I'm not saying that adoption is a grueling process that is not for the faint of heart and will beat you in the end. (There are some horror stories, but most of us break through the bureaucracy and find exactly what we'd wanted - a wonderful child who we love.)

I am saying that racial and/or adoption issues will change you, and that it helps to be prepared for that change and to make it willingly.

And I'm saying that adoption is not a morally superior alternative to fertility treatments. Nor is it a carbon copy of giving birth. It is not easy, and there's nothing "just" about it.

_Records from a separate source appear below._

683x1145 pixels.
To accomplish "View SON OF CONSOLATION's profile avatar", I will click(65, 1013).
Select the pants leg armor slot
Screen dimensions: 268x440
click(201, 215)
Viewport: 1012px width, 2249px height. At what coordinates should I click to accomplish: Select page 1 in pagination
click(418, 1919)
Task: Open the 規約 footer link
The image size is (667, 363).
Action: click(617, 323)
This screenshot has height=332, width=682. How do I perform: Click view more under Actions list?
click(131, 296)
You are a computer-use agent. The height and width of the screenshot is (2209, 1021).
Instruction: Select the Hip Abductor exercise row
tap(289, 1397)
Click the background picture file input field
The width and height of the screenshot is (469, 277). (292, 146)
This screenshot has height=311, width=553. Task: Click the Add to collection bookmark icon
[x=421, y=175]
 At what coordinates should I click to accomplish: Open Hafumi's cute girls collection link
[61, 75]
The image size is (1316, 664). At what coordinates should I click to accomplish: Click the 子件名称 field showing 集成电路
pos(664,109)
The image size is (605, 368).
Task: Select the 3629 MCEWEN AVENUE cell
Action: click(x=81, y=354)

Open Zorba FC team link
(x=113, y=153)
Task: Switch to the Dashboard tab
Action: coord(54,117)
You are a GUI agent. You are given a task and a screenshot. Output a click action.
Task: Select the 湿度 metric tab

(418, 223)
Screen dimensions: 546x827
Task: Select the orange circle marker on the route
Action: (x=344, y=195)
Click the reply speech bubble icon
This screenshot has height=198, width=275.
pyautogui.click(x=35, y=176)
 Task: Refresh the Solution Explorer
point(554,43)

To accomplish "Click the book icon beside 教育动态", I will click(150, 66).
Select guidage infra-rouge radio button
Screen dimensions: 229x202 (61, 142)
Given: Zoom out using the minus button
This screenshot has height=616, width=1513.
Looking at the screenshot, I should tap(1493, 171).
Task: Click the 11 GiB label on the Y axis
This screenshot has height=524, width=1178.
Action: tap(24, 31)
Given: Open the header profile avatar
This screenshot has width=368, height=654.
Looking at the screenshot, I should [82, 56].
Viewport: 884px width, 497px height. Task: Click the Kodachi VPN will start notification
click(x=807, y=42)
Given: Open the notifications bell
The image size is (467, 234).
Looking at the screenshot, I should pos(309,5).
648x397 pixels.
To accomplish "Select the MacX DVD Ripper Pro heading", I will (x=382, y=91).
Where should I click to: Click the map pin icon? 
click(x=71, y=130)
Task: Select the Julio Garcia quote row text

But mostly what I'm saying is that trolling the internet, leaving "just adopt" comments everywhere, is reprehensible and decidedly unhelpful. It is a mark of the perpetually uninformed and incompassionate. Adoption is not a decision to be made under the pressure of random internet commenters, but from one's own heart.

Reassure yourselves, random commenters. If the blogger you feel the need to advise is moved to adopt, he or she will adopt of his/her own free will. Or not. No additional justification to you is required.

1 comment:

  1. Man, did you ever hit the nail on the head with this post! Thank you so much!